Some of it comes from nature. Other parts of the country have to deal with freak storms and subarctic temperatures and droughts and other disasters. Here, although we know that the unnatural warmth we’ve enjoyed all winter is not at all a good thing, it certainly feels good.
And spring is coming. There are some crocuses, there are some other dark-green leaves pushing their way up through the earth, and there are more and more baby-green and slight but bright yellow bursts of color on trees. Even if the groundhog was right last month, it’s been almost six weeks since it made its prediction.
And some of it comes from the great strides toward inclusion that institutions in north Jersey have been making.
A few weeks ago, we headlined the Teaneck-based but multi-county-wide Sinai Schools, which provide carefully tailored education to its developmentally disabled students, along with inclusion in the wider community.
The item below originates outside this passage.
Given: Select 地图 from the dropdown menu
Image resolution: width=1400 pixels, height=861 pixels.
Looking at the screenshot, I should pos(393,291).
Today, we’re doing the same for Yachad, an Orthodox Union program that also provides a safe, comfortable, exciting, stimulating environment for people with developmental disabilities (it’s pretty amazing to have something that’s both safe and exciting, isn’t it? But Yachad manages to do that). Yachad’s programs are after school for school-age participants; it also provides day programs for participants who are too old for school.
Yachad also opens its programs to volunteers, most of them high-school students, who learn not only not to be intimidated by their special-needs peers, or so puzzled by them that they turn away from them, but actively to enjoy being around them. They become friends for real, sometimes friends for life.
Both organizations work actively to destigmatize special needs, and both have achieved noticeable success.
Both work mainly although not exclusively in the Orthodox world, and their leaders understand how their highly developed sense of community helps with the work of destigmatizing. It seems that once that community decides that something is good, that it should be included, then they work hard to make it happen. The community has decided that destigmatizing and including people with special needs is consonant with Jewish values — that in fact it’s Jewish values at work — and so they do it. They are bringing up generations of children who become adults who remain comfortable with people who look and act in some ways unlike they do.
With all the bad stuff all around us, it is wonderful to see so many people surrounding all of us with things that are actively good.